I bought a HF pump for the stabilizing chamber I finally got around to making but the steam coming out fills the shop with a cloud of fine mist.  Is this just air and moisture coming from the chamber or oil mist from the pump oil?  The pump pulls down to 28 hg and does a nice job otherwise but I was just wondering if I should return it for another unit (also HF) or if this is just a natural by product of the process?  

Thanks,
Ray


----------



## terry q

Oil mist.  Attach some tubing to the exhaust and stick it out the window.


----------



## tomtedesco

My pump does not smoke or send out any visible vapors.  Check the pump oil level to see if you are losing oil.  Is the pump reservoir overfilled?  Is the stabilizing fluid bubbling high enough to be sucked into the pump?  If you run the pump w/o fluid in the chamber do you get any smoke?


----------



## MesquiteMan

Don't return the pump.  All oil filled pumps will put out a mist while there is air moving through the pump.  As soon as the chamber gets pulled down to full vacuum, the oil mist usually stops.  If you are seeing an oil mist after 30 minutes or so, this usually means you have a leak in your system.  

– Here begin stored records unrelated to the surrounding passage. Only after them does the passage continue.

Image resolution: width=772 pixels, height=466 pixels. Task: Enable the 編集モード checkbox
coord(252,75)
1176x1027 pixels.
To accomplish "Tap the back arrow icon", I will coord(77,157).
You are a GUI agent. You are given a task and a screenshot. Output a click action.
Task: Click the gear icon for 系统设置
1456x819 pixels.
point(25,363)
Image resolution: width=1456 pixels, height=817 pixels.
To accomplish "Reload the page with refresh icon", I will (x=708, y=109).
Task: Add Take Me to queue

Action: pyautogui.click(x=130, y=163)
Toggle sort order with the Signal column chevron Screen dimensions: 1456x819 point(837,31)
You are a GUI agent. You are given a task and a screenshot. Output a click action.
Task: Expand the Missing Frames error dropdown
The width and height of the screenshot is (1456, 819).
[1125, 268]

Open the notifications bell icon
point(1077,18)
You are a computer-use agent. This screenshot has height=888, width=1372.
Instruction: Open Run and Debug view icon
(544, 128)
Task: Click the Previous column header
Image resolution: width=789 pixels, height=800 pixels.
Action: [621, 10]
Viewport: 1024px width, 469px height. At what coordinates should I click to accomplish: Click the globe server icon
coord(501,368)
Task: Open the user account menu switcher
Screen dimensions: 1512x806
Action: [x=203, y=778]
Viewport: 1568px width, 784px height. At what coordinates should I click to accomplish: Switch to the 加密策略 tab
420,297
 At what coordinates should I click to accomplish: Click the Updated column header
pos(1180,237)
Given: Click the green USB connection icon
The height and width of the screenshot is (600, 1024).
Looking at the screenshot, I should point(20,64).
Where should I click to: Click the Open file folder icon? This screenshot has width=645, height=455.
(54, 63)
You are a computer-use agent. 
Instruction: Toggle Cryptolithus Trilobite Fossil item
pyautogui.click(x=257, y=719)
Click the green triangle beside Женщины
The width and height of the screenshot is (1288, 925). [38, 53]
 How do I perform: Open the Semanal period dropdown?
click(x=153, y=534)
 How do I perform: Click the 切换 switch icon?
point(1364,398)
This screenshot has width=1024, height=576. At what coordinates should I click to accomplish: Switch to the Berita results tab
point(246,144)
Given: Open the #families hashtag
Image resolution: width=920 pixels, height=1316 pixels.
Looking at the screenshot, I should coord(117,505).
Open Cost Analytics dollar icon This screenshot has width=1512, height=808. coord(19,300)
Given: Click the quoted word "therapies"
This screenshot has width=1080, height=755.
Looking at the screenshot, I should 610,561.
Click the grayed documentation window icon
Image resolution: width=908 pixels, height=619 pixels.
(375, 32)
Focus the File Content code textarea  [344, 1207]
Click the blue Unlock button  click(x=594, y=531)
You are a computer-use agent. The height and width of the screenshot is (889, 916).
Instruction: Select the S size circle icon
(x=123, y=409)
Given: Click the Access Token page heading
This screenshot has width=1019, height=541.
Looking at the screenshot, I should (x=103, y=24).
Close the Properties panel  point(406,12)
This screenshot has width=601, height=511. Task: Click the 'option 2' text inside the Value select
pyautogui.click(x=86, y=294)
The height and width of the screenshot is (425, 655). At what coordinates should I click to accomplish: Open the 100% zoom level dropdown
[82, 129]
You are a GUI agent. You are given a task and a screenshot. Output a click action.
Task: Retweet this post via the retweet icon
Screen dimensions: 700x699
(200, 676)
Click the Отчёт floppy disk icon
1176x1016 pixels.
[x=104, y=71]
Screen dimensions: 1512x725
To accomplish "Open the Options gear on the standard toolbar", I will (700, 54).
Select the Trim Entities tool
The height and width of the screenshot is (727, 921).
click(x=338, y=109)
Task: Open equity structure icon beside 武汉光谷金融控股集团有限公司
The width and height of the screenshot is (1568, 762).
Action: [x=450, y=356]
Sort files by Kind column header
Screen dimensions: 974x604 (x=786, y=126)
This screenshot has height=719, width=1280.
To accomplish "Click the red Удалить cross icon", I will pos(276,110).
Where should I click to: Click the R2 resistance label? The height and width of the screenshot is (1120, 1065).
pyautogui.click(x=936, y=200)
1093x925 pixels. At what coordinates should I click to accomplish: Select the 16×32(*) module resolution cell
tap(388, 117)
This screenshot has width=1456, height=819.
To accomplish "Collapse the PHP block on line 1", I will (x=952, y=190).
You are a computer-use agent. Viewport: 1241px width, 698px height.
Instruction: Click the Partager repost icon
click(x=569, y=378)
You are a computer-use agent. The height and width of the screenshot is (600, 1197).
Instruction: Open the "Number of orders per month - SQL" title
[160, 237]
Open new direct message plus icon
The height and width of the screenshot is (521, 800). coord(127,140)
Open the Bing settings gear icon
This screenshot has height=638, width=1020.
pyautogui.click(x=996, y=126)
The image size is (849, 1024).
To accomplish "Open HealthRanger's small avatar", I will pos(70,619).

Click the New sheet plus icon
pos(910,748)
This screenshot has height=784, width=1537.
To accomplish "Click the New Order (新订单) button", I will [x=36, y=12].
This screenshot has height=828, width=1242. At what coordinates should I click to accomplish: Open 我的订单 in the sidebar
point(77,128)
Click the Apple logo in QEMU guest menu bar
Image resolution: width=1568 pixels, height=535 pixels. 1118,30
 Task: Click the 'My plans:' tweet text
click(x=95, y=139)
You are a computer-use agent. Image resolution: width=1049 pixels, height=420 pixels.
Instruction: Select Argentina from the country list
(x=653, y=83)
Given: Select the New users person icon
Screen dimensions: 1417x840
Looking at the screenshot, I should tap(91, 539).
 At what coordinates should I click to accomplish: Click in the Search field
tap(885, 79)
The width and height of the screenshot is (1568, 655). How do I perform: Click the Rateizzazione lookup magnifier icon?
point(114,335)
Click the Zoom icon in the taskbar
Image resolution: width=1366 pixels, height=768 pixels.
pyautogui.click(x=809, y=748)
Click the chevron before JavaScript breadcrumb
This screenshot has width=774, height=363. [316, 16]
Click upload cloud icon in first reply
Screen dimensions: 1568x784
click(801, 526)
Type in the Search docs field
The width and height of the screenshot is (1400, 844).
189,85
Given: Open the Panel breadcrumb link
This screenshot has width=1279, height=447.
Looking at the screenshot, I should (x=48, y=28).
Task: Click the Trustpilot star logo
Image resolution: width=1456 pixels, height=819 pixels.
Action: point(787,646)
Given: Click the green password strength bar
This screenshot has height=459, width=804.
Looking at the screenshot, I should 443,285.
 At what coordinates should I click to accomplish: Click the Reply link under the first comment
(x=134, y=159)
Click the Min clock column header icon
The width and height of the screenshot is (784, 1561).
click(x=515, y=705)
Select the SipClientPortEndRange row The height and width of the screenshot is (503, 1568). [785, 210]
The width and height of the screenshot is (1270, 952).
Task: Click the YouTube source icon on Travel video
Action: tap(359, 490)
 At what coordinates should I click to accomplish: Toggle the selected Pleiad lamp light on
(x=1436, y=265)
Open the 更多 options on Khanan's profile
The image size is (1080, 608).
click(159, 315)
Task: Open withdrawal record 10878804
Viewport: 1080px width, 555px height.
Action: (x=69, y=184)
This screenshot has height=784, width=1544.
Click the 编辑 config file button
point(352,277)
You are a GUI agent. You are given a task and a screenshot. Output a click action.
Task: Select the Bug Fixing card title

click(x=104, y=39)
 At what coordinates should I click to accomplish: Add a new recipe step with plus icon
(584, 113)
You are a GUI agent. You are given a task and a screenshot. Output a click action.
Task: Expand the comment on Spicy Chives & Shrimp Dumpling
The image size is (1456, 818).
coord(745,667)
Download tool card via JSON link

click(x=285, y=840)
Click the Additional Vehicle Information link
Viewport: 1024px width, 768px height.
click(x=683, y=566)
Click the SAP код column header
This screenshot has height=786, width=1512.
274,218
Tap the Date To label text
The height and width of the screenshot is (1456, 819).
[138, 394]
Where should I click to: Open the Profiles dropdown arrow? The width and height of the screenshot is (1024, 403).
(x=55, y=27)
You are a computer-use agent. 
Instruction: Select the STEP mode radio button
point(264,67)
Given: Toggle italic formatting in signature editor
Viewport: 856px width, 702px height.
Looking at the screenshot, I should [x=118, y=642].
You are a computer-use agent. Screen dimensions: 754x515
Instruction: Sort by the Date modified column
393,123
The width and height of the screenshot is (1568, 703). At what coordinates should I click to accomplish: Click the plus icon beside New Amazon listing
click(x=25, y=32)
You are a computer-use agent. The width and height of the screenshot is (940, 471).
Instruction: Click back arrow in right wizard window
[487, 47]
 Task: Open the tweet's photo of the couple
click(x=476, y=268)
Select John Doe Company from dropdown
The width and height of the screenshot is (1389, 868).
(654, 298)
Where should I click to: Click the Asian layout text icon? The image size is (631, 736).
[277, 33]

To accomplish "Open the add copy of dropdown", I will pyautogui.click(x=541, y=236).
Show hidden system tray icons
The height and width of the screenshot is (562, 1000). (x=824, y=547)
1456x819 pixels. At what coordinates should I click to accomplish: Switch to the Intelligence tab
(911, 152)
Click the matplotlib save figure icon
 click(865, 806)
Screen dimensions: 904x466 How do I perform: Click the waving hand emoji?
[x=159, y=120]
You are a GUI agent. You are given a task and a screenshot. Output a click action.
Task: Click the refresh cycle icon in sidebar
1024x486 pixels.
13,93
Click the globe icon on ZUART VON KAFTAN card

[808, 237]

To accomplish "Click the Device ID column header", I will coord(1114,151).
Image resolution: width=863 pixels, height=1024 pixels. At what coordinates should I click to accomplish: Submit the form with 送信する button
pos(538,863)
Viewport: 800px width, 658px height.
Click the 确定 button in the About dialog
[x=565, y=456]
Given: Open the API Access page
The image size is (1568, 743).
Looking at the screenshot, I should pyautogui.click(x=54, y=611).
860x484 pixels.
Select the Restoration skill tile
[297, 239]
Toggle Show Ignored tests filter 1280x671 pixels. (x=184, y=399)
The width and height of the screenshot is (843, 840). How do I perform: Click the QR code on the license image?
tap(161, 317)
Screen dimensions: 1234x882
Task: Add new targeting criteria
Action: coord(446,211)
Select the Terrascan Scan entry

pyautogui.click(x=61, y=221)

I took the liberty of looking up the elevation for Glastonbury CT and see that it is 417' above sea level.  Your maximum theoretical vacuum is 29.47 inHg and that pump will do much better than 28" at your elevation.  This indicates a significant vacuum leak and is most likely the cause of the oil mist.  Check all of your connections as well as where the lid meets the chamber to see if you can find a leak.  To check the chamber, put some water in it and pull as much vac as you can.  Then tilt the chamber so the junction between the chamber and lid is submerged some.  Assuming you have at least a clear lid, you will be able to see any bubbles if there is a leak.  Any bubbles at all indicate leakage.  To check the fittings, spray them with shaving cream.  If there is a leak the shaving cream will disappear at the leak.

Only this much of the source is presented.